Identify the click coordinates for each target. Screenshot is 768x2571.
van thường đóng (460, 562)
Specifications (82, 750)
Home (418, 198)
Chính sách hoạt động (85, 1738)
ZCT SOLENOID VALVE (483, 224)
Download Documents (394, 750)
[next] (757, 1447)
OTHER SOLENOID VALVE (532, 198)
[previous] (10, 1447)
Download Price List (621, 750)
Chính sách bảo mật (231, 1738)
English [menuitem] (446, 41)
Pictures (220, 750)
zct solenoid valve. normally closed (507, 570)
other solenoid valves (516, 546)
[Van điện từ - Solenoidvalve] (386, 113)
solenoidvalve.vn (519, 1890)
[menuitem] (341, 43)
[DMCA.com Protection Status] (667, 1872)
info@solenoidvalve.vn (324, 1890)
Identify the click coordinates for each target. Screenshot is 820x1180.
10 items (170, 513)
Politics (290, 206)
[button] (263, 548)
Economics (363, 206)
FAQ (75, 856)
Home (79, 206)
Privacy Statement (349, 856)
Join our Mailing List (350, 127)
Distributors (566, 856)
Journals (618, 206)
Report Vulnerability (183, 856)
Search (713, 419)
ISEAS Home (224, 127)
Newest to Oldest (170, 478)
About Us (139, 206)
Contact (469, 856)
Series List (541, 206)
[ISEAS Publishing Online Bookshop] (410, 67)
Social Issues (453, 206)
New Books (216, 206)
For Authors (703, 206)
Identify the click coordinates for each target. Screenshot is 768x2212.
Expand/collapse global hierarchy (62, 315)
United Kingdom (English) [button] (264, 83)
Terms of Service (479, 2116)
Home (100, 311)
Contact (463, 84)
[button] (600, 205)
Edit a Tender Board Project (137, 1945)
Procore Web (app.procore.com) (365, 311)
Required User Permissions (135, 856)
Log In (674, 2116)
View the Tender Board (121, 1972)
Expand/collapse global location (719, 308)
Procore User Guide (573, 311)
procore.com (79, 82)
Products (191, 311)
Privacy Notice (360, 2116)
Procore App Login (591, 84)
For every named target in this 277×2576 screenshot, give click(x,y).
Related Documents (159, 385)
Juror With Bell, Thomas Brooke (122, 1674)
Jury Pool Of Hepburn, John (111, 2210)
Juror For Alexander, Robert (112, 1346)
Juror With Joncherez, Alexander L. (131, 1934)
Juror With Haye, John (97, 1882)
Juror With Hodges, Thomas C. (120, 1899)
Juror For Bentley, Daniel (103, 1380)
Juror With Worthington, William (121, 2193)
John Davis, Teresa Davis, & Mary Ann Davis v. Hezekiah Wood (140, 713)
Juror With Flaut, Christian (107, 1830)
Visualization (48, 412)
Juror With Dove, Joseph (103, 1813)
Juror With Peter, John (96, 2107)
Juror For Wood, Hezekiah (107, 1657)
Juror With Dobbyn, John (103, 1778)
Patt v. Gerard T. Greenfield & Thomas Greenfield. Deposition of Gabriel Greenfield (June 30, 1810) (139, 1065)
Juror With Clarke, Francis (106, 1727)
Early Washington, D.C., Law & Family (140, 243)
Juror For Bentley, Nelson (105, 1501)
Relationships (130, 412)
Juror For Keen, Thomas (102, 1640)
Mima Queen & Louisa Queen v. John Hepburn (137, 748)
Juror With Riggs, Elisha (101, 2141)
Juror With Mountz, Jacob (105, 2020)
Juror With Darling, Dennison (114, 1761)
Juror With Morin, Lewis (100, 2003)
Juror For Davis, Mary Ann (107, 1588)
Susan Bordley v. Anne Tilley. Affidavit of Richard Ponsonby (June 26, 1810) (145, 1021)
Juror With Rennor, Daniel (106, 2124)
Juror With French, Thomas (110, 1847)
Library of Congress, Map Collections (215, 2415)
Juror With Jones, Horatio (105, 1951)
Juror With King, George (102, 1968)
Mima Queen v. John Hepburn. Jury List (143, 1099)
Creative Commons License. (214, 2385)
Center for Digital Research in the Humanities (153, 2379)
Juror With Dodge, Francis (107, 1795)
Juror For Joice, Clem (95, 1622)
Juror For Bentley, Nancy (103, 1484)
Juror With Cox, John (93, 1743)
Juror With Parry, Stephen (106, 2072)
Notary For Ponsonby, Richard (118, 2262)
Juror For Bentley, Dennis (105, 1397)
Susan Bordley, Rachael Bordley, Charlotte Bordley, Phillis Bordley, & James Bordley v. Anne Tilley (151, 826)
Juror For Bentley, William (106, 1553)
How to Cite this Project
______
◆ Task item: Reproduce each line from the records that contains the word "Chính".

◆ Solution to this exercise:
Chính sách hoạt động (85, 1738)
Chính sách bảo mật (231, 1738)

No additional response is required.